First, there are some similarities to discuss. Both the United States and Canada offer both lease and purchase options for new and used vehicles. Both countries require credit checks before assigning an interest rate or monthly payment amount. And, both will offer varying loan terms and conditions.
What are the major differences?
Canadian car buyers will notice several differences compared to vehicle purchasers in the United States. One thing that is important to know is that the terms for Canadian buyers have changed over the past several years, and those purchasing vehicles may notice terms and conditions have changed. Many car loans in Canada are now being set at 84-month repayments or seven years. This is longer than the average of four to five years in America. While this may make the payments lower on a monthly basis, Canadians may ultimately pay more for vehicles than their southern neighbors. Lenders are happy to extend these terms because they will eventually make more money because of higher interest payments overall. This extended period is not great for many consumers; however, since many car buyers end up ready to get a new vehicle before their seven-year payment term ends, leaving them with a balance to pay off before they can finance a new vehicle.

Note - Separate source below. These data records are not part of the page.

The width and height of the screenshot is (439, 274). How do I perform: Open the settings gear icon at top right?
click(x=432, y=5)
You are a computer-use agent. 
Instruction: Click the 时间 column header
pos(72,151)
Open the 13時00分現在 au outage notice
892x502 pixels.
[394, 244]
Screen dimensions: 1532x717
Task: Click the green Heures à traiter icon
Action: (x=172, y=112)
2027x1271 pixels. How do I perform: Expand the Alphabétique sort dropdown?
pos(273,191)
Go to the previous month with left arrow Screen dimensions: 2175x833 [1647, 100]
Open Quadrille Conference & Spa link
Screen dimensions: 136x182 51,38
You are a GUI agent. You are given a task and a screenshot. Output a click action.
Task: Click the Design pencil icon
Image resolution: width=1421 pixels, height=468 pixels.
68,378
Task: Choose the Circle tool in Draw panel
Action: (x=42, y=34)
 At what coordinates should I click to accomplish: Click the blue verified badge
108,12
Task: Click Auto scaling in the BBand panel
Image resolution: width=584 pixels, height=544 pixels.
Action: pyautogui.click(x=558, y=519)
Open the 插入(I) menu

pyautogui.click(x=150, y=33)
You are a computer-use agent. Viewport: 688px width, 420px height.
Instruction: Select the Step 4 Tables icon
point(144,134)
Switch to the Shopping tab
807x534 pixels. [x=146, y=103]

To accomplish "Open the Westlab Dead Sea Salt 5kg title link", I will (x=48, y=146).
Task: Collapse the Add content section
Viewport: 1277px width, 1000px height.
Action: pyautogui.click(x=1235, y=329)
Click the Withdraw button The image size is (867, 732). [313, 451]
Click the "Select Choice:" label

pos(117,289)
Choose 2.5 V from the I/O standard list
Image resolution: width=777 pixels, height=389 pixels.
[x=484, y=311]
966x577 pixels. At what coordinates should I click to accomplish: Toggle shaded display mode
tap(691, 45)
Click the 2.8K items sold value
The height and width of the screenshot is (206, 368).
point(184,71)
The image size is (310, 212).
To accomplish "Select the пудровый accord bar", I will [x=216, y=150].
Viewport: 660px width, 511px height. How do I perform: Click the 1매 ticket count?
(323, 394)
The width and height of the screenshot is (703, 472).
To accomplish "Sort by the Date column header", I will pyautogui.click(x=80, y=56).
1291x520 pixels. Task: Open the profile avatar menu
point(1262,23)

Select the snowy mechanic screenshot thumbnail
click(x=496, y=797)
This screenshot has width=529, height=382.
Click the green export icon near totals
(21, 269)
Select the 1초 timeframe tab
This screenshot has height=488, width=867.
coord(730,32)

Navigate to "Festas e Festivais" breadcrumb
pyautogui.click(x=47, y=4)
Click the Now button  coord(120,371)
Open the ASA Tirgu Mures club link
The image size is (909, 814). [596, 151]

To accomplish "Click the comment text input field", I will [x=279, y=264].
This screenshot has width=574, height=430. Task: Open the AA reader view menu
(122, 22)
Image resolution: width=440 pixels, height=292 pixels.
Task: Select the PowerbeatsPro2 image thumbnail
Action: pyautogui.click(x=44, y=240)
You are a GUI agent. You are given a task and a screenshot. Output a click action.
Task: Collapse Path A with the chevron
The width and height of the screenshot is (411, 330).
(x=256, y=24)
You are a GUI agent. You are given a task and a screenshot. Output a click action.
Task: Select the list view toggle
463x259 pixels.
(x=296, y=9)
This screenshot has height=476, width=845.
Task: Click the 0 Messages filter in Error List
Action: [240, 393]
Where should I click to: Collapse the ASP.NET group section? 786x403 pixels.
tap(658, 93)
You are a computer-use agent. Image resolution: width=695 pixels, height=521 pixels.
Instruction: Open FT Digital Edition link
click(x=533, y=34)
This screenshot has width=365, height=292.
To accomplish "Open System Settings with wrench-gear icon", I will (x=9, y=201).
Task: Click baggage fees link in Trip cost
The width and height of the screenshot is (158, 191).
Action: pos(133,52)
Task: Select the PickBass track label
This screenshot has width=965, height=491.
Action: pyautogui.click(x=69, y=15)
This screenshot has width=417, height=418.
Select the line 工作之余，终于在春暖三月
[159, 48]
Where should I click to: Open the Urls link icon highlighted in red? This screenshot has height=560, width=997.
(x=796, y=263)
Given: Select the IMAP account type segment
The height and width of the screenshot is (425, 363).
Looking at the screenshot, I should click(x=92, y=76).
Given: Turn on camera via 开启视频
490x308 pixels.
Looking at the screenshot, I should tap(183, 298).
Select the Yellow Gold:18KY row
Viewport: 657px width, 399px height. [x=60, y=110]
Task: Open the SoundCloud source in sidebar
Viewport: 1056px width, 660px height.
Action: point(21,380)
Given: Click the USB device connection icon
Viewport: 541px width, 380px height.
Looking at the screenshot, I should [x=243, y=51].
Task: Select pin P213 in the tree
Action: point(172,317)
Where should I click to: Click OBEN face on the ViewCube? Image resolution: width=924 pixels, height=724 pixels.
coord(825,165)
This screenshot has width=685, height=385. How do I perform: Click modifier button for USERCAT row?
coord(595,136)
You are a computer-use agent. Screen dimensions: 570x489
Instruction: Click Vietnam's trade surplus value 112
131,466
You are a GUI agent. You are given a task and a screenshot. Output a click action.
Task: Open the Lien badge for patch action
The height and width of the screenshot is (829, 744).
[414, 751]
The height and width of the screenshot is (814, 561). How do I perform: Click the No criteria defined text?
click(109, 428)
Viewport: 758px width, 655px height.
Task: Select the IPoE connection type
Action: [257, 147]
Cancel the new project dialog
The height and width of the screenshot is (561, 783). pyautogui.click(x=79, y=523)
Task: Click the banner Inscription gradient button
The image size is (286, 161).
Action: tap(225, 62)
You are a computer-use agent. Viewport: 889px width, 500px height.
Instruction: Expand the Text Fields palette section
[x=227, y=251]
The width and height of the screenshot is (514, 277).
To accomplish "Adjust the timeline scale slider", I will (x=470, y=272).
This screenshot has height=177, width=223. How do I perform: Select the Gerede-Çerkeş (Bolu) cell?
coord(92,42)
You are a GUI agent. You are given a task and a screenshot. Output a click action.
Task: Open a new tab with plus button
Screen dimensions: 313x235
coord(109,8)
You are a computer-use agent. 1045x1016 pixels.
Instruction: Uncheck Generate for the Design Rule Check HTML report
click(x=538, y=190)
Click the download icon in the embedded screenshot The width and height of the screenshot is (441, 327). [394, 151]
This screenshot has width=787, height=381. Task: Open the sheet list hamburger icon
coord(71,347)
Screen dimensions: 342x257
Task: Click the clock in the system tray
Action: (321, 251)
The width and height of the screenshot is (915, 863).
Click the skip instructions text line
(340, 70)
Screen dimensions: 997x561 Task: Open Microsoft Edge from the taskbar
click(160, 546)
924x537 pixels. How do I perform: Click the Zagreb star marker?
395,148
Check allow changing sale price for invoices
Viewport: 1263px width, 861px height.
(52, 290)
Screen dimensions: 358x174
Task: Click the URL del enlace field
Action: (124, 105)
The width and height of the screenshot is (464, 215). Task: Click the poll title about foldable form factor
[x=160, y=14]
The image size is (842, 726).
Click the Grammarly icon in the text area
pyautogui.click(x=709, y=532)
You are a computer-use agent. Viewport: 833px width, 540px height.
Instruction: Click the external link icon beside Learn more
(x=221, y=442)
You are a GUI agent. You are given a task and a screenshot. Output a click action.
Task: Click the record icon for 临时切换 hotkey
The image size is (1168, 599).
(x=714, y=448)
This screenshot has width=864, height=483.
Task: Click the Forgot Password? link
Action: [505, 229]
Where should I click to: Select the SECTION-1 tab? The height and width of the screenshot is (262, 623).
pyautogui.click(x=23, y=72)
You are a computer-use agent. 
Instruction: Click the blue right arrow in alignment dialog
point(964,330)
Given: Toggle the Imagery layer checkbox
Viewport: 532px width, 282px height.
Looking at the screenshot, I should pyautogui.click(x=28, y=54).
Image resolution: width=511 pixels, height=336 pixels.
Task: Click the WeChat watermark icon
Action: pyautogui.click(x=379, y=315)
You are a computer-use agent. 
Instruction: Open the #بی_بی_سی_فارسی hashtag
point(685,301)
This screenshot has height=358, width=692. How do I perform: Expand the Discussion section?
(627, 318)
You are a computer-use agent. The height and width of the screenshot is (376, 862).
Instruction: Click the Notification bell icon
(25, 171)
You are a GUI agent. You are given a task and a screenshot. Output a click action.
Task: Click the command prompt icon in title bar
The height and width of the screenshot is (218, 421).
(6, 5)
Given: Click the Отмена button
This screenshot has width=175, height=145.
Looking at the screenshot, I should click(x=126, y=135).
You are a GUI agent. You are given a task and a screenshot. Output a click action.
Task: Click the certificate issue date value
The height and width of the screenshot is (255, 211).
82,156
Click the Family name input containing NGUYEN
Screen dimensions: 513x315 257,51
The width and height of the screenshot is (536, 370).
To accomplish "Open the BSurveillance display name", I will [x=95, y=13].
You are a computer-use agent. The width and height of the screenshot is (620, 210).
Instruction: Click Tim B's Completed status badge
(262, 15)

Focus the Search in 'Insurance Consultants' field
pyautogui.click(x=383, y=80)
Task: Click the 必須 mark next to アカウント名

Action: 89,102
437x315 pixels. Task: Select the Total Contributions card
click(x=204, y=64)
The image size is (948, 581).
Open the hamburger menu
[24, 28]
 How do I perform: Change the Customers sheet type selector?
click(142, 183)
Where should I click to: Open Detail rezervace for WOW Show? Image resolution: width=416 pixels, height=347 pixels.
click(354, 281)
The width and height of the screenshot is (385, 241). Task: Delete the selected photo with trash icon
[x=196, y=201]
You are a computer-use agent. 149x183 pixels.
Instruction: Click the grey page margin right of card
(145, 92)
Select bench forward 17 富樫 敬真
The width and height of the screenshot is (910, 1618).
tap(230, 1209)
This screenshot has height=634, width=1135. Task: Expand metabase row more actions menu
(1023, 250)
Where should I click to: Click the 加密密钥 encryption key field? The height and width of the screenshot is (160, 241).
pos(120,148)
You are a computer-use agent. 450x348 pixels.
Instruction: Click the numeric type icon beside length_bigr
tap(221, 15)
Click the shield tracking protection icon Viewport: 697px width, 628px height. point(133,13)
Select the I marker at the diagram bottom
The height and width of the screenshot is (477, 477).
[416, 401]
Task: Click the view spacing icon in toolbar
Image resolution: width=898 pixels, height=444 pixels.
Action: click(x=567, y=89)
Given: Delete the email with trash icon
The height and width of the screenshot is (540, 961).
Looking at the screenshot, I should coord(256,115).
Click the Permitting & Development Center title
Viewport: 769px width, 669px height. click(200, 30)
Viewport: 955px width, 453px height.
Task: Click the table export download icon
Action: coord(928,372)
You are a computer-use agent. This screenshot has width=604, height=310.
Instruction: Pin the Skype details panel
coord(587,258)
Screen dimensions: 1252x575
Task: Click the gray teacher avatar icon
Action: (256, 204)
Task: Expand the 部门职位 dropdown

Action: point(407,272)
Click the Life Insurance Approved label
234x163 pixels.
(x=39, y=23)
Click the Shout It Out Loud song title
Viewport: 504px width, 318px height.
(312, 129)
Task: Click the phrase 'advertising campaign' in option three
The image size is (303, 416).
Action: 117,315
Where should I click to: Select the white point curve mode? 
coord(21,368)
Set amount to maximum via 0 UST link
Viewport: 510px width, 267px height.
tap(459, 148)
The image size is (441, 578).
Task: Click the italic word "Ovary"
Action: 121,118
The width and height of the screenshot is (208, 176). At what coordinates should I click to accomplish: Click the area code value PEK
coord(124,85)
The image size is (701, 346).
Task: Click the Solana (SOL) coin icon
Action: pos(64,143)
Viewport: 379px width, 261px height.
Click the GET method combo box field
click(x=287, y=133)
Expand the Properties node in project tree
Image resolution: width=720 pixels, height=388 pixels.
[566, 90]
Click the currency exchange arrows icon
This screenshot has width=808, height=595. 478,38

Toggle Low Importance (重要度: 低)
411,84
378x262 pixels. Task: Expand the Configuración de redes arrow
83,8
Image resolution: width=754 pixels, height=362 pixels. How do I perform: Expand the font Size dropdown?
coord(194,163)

Canadian car loans often have higher interest rates than American car loans, which is why lenders are offering longer repayment terms. They are able to offer somewhat lower interest rates when the repayment terms are longer because they can make up the loss over a few more months.
Benefits of Canadian car loans
Many people are opting for the longer repayment terms because they may be able to afford a more expensive vehicle than they might with shorter loan terms. When the payments are spread out longer, then it is not as painful to make a car payment, since it can be a bit lower than it might be for an American car loan. The automotive industry is probably in favor of this trend, since they may be able to sell some pricier models when lower interest and longer terms are involved.
Problems with longer loan terms
Car buyers in Canada who opt for longer loan terms and do not end up keeping their car until the entire loan is repaid will be in for a shock when they try to trade in or sell their vehicle. Because they still owe a good amount of money, they will not reap the best trade in benefits, nor will they be able to offset the remaining loan costs by selling their cars privately. This is one huge advantage to having a shorter loan term. When you try to sell a car that is completely paid off, there is a little more wiggle room in the selling price, since your profits won’t go entirely toward satisfying an existing loan. This is often a situation referred to as being “upside down” or “underwater” in a loan, meaning that you owe more on the loan than the item (e.g., car) you are selling is really worth at that point.
Additionally, insurance companies have certain requirements when it comes to insuring vehicles. If you owe money on the car, your insurance premiums will typically be higher than if you own the car completely. The insurance company needs to make sure that if the car is completely totaled in an accident that they will not be paying more for the car than it is worth. Those who are insured often have a rude awakening if they are in an accident with a six-year-old car, finding out that the value they can get from an insurance company will not cover the remaining amount on the loan. Insurance values are often based on the manufacturers’ standard retail price (MSRP), and this may not be the same as what is owed on a vehicle, especially if it is not in mint condition. Having this kind of debt to pay off will impact a person’s ability to get a new car loan because the existing payments will affect their debt-to-income ratio, and make it look like they don’t have enough money for the new car loan.
While there is a difference between American and Canadian car loans, both have their distinct advantages and disadvantages. You can take longer to pay back a Canadian car loan but may pay more interest over the long term. You may pay less overall for an American car loan but have a higher interest rate. Some people may have the option of looking into both scenarios, and hopefully, be able to make the best financial decisions.